- [Provided records]
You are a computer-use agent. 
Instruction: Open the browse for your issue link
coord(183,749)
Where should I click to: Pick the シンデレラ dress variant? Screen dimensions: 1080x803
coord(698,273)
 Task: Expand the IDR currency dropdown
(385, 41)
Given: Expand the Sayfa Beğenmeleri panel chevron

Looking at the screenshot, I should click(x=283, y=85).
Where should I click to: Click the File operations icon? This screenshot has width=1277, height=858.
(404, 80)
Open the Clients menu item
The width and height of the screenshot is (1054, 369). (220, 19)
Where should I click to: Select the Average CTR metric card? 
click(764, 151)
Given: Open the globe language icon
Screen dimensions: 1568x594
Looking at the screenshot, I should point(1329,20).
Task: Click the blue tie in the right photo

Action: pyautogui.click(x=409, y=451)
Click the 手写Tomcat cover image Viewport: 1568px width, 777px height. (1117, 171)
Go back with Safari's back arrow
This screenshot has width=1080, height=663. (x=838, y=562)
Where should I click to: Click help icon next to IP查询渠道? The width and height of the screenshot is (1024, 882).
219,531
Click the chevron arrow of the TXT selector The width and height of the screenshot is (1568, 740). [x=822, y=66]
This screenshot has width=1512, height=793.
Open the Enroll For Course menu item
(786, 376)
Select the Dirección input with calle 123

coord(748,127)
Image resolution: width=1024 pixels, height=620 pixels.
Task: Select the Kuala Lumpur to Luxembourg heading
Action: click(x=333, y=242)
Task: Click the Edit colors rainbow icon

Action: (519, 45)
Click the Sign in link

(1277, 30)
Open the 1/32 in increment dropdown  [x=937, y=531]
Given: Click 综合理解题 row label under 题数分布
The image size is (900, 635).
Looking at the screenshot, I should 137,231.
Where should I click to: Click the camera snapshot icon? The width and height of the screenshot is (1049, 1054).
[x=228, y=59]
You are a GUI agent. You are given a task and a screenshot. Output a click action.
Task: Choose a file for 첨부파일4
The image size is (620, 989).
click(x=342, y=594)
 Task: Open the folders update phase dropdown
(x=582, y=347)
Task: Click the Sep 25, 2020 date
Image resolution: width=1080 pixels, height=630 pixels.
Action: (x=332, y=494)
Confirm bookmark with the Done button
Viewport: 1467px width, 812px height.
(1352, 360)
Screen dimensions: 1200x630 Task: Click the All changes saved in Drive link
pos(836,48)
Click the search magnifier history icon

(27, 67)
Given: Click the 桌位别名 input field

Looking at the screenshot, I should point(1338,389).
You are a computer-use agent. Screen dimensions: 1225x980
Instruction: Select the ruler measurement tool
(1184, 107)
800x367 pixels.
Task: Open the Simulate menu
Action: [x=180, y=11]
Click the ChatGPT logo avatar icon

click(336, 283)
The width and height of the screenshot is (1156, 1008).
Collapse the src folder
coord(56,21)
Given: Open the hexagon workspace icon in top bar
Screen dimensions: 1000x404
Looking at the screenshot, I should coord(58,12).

- [Goal of the exercise]
Respond with an exact reproduction of the lines running from the one that contains "Click the ChatGPT logo avatar icon" through the end of the material.

- [Your solution]
Click the ChatGPT logo avatar icon

click(336, 283)
The width and height of the screenshot is (1156, 1008).
Collapse the src folder
coord(56,21)
Given: Open the hexagon workspace icon in top bar
Screen dimensions: 1000x404
Looking at the screenshot, I should coord(58,12).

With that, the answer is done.